• _Dataset entries_
▬▬▬▬▬▬
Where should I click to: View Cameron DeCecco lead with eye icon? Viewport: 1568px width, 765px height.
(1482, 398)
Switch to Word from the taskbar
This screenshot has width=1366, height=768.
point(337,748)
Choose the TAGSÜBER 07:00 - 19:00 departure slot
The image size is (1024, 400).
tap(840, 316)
▬▬▬▬▬▬
• _EXERCISE GOAL_
Copy the entries above exactly. Miss none of them.

• _TASK OUTPUT_
Where should I click to: View Cameron DeCecco lead with eye icon? Viewport: 1568px width, 765px height.
(1482, 398)
Switch to Word from the taskbar
This screenshot has width=1366, height=768.
point(337,748)
Choose the TAGSÜBER 07:00 - 19:00 departure slot
The image size is (1024, 400).
tap(840, 316)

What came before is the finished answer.